Driving to Dan Tsang’s “retirement bash” at UC Irvine Tuesday afternoon, I realized I will soon hear much less of something I used to hear all the time, at least once a week when he pitched me stories.

“Hello, Matt?”

Pause a beat.

“Dan.”

It was always the same introduction when the contributing writer from OC Weekly‘s early days would call. The thing is, I knew who it was 99 percent of the time from “Hello,” a percentage that jumped to 120 percent by the time he got to “Matt.”

I could have cut in with a “Hello, Dan” at the pause, but I figured I should let him identify himself so not to jinx the fascinating conversation that would follow.

They were often doozies, with topics involving abusive cops, provocative films, highlights from his many travels abroad, things in Little Saigon that would require actually going to Little Saigon to know they exist and, my personal favorite, the North American Man/Boy Love Association.

Um … wait … just to be clear: I’m not outing Dan or myself as NAMBLA members; he planned to cover a conference.

Of course, Tsang was much, much more than a freelancer, as 10 or so speakers on the fifth floor of Langston Library reminded 100-plus retirement partiers Tuesday. First and foremost, he has been a distinguished librarian and data librarian and bibliographer in Political Science, Economics & Asian American Studies over a 30-year career at UCI.

He’s also been the host since 1993 of the KUCI public affairs program Subversity, which has included interviews with Ramsey Clark, Amy Goodman, Mike Davis, Bao Nguyen and, as Tsang reminded his well-wishers, Bill Ayers. That was back in 2002, but the vast right-wing media hacked the tape and replayed it before the 2008 election to smear Barack Obama over his association with the counterculturist. I’m pleased to report Tsang says he’ll continue hosting Subversity despite no longer being on UCI’s payroll.

He is also a dedicated queer activist, Asian rights activist, civil rights activist—hell, if it’s anything other than a Christian conservative activist, check the roster, he’s likely on your team. In left field, no doubt.

Tsang once took on the CIA to see what the agency had on him—and won a court settlement!

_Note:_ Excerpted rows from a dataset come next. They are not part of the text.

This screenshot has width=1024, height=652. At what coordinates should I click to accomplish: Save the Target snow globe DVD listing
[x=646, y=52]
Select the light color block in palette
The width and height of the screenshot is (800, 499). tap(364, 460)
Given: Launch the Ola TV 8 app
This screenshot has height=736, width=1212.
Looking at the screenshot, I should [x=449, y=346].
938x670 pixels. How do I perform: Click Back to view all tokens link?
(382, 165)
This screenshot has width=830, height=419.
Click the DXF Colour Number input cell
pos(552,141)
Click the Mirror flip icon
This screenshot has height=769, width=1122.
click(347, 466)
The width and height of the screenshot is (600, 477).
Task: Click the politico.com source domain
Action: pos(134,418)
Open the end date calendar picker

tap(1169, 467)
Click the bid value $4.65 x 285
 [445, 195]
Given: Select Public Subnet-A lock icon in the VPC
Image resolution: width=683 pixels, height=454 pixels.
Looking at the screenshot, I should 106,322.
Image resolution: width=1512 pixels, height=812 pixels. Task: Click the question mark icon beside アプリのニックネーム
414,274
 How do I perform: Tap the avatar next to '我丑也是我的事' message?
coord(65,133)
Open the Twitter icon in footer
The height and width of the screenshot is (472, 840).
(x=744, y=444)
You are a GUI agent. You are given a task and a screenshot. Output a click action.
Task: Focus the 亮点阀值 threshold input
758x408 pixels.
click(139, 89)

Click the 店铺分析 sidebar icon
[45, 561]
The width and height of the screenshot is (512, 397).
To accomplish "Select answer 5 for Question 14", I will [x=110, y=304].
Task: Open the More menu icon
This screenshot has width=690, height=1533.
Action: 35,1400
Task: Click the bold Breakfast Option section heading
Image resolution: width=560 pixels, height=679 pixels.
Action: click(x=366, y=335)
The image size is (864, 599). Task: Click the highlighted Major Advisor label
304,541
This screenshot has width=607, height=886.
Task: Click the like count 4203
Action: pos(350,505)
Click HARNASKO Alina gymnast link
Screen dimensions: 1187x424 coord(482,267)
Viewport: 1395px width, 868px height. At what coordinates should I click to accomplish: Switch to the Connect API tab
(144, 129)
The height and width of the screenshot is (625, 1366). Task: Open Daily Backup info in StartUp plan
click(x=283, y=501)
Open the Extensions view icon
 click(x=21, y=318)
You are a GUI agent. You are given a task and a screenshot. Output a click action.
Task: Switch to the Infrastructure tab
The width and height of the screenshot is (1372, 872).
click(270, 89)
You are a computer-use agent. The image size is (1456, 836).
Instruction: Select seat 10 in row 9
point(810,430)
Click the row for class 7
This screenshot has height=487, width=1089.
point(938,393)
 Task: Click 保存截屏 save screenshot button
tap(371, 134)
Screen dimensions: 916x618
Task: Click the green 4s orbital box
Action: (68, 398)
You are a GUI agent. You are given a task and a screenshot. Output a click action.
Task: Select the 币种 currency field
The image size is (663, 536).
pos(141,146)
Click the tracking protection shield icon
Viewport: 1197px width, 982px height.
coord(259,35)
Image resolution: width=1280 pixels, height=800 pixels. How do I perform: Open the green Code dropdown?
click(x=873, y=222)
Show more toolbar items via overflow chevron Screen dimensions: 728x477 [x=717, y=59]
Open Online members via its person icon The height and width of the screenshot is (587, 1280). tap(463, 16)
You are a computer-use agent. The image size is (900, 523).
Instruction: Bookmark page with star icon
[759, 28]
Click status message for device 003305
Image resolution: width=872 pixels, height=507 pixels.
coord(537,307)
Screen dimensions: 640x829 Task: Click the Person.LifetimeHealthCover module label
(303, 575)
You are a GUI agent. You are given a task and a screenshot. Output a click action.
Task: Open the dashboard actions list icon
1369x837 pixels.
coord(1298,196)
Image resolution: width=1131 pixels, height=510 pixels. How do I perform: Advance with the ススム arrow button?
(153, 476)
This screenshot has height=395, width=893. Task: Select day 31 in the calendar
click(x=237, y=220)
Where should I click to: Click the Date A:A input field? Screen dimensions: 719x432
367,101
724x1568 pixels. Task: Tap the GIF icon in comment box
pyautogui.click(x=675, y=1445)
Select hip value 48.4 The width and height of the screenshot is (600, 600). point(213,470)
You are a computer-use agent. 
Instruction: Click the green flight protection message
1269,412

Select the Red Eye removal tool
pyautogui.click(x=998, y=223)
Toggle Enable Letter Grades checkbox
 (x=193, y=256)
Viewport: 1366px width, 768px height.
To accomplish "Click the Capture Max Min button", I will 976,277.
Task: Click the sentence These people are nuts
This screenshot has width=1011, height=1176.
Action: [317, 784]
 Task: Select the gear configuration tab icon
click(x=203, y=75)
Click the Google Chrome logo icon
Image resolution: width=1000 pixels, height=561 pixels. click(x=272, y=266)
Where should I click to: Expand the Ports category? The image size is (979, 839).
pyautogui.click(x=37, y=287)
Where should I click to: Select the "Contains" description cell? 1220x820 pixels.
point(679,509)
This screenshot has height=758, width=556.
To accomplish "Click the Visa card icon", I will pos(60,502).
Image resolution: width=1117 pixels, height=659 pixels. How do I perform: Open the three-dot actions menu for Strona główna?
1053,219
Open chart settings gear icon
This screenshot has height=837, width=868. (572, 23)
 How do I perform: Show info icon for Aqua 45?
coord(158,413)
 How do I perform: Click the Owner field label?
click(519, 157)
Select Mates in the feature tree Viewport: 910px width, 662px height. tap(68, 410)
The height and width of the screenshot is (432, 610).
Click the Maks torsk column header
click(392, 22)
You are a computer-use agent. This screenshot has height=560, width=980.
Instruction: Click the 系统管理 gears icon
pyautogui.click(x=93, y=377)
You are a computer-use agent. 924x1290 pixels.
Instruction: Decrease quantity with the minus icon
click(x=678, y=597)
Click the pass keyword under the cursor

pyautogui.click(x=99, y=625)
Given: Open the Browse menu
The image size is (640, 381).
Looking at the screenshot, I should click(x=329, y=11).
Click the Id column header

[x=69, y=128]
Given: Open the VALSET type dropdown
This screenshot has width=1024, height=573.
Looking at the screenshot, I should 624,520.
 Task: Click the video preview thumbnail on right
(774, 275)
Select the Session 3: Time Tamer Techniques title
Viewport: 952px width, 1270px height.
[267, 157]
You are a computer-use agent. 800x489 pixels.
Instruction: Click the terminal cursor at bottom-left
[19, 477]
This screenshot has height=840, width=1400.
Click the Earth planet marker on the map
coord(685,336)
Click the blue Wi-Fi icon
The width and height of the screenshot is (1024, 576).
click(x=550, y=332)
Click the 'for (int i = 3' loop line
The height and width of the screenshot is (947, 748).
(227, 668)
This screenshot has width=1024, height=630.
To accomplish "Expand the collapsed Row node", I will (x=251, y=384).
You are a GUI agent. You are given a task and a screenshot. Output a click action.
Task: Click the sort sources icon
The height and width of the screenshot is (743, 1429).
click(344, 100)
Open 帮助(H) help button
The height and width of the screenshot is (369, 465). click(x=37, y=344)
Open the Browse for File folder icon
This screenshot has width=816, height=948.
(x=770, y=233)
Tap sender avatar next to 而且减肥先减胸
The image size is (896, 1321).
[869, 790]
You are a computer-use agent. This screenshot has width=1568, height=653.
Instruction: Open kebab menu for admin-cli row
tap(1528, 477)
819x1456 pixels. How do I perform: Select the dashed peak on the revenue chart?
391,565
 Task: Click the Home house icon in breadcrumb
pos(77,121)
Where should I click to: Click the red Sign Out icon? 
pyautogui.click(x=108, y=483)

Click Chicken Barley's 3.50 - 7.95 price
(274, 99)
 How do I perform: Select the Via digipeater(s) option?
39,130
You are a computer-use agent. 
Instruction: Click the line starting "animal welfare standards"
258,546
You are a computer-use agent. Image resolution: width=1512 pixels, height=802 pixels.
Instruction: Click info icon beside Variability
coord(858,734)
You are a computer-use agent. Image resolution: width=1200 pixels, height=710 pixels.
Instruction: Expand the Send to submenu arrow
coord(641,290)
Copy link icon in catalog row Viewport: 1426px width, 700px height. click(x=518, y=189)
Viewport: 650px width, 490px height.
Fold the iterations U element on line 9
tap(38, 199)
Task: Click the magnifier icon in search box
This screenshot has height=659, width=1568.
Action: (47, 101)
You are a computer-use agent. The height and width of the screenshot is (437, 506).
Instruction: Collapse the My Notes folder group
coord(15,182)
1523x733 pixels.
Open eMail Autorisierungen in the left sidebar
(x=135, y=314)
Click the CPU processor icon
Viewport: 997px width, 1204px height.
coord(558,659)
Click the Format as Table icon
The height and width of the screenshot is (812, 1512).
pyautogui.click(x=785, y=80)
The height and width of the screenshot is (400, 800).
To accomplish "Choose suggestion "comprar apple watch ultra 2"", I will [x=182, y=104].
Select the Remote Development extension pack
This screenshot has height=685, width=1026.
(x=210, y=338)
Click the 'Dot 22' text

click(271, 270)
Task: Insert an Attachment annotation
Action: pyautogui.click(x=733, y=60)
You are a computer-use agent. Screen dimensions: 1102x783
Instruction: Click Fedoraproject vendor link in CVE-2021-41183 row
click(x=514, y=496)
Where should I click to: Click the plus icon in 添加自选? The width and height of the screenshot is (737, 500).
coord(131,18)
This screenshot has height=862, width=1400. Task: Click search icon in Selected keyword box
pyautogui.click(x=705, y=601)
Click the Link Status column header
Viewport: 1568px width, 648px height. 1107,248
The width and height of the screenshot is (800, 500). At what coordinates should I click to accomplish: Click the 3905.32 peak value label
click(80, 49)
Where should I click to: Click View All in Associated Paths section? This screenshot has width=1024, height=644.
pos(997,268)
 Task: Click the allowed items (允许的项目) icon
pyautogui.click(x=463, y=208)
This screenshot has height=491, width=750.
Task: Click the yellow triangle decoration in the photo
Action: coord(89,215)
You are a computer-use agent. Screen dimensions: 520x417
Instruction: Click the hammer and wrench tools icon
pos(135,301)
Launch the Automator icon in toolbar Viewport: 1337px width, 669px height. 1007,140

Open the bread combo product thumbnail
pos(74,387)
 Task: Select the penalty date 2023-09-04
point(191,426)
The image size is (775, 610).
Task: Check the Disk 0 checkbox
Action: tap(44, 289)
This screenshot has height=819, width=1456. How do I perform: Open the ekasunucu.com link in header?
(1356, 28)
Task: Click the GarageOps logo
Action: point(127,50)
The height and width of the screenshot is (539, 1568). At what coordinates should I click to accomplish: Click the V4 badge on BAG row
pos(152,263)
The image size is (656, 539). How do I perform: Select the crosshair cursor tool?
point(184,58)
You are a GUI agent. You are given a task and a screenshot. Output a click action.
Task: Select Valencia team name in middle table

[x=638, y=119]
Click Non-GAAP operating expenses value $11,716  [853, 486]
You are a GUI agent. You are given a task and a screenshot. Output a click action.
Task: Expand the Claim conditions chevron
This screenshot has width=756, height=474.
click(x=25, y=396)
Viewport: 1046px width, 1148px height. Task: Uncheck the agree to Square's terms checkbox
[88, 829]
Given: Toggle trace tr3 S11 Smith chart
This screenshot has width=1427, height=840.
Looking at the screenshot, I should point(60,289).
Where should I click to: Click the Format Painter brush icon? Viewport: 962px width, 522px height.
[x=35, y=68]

While he was a contributor to this infernal rag (November 1996-May 2003) through the times since that we have run into each other, he was always the dogged reporter, especially when it came to pressing for answers on the survival of OC Weekly. He did and still does pepper me with questions about how the newsweekly is doing financially, no matter how many times I explain that a peon like me doesn’t get to look at the books, doesn’t know where the books are and wouldn’t know what to look for in the books if I did.

Gotta love that tenacity, though. At his retirement party, he wore around his neck another reminder of his need to chronicle important events. It was his trusty camera, which he used to snap solo shots of campus dignitaries who showed up, as opposed to asking someone else to shoot him with the VIP. Always on assignment and never the story—even when he is the story. 


Those sending Tsang off ranged from an associate from his University of Michigan graduate school days to a closet anarchist former UCI official to another member of the University of California system “family” who, like her mentor, is a Hong Kong-born librarian. She gave a touching address about how Tsang has stood by her in good times and bad, like when she lost her life partner.

Thanks, bon voyages and sure gonna miss you’s were bandied about throughout the afternoon, but the overarching theme involved how the hell will UC Irvine fill Daniel C. Tsang’s sandals. It won’t. The man’s an original.